- [Instruções]:
• A. Responda, de acordo com o texto sobre a vida pública:
(i) Que data aparece logo no início?
(ii) A maioria de quem participa da vida pública prefere ser julgada por quê?
(iii) Que presídio é citado como exemplo?
• B. Liste tudo o que, segundo o texto sobre a vida pública, não existe no conforto do futuro.
• C. Reproduza o trecho do texto sobre a vida pública que vai de "Todos estão sempre" até "para o futuro.", incluindo essas palavras.

- [Texto fornecido]:

--------------------------------------------------

Por Augusto Nunes, 31/07/2015, www.veja.com.br
Texto de J. R. Guzzo
De um ponto de vista puramente prático, como mostra
a experiência, a maioria das pessoas que participam da vida pública acha
preferível ser julgada pela história do que por uma vara da Justiça penal.
Todos estão sempre prontos a garantir que sua grande preocupação é deixar uma
biografia limpa para quando não estiverem mais em circulação física neste Vale
de Lágrimas — algo que exige trabalho duro, sacrifícios e outros aborrecimentos
durante o aqui e o agora. Mas em geral, quando têm de tratar com realidades,
preferem deixar para depois, no conforto de um futuro em que não há promotores,
juízes nem penas de prisão, o acerto de contas com os atos praticados hoje. É
chato, claro, legar para o registro histórico uma reputação manchada por
suspeitas ou por fatos. Mas muito pior é acabar residindo uma boa temporada no
presídio da Papuda, por exemplo, ou em algum outro endereço do nosso “sistema
prisional”, como dizem os técnicos em administração carcerária. Tirando isso, o
resto se arranja. O futuro fica para o futuro.

--------------------------------------------------

- [Dados fornecidos]:
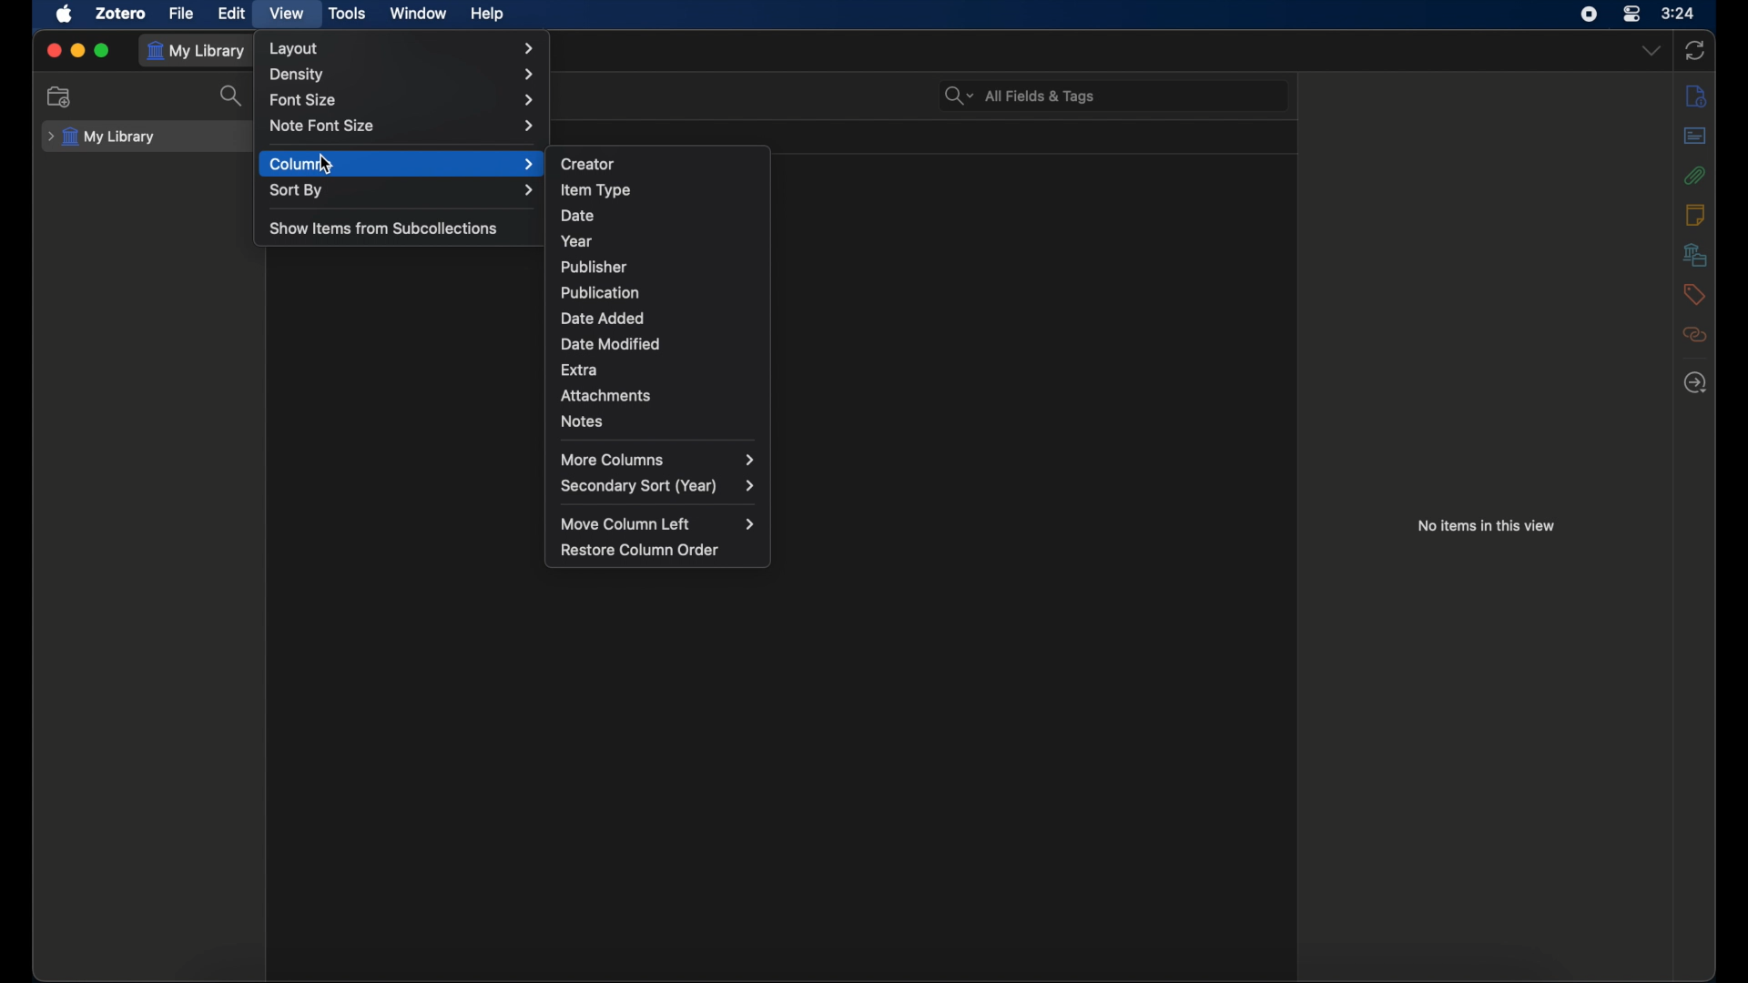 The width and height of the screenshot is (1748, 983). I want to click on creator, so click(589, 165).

--------------------------------------------------

- [Respostas]:
• A.
(i) 31/07/2015
(ii) Pela história
(iii) O presídio da Papuda

• B.
- promotores
- juízes
- penas de prisão

• C.
Todos estão sempre prontos a garantir que sua grande preocupação é deixar uma
biografia limpa para quando não estiverem mais em circulação física neste Vale
de Lágrimas — algo que exige trabalho duro, sacrifícios e outros aborrecimentos
durante o aqui e o agora. Mas em geral, quando têm de tratar com realidades,
preferem deixar para depois, no conforto de um futuro em que não há promotores,
juízes nem penas de prisão, o acerto de contas com os atos praticados hoje. É
chato, claro, legar para o registro histórico uma reputação manchada por
suspeitas ou por fatos. Mas muito pior é acabar residindo uma boa temporada no
presídio da Papuda, por exemplo, ou em algum outro endereço do nosso “sistema
prisional”, como dizem os técnicos em administração carcerária. Tirando isso, o
resto se arranja. O futuro fica para o futuro.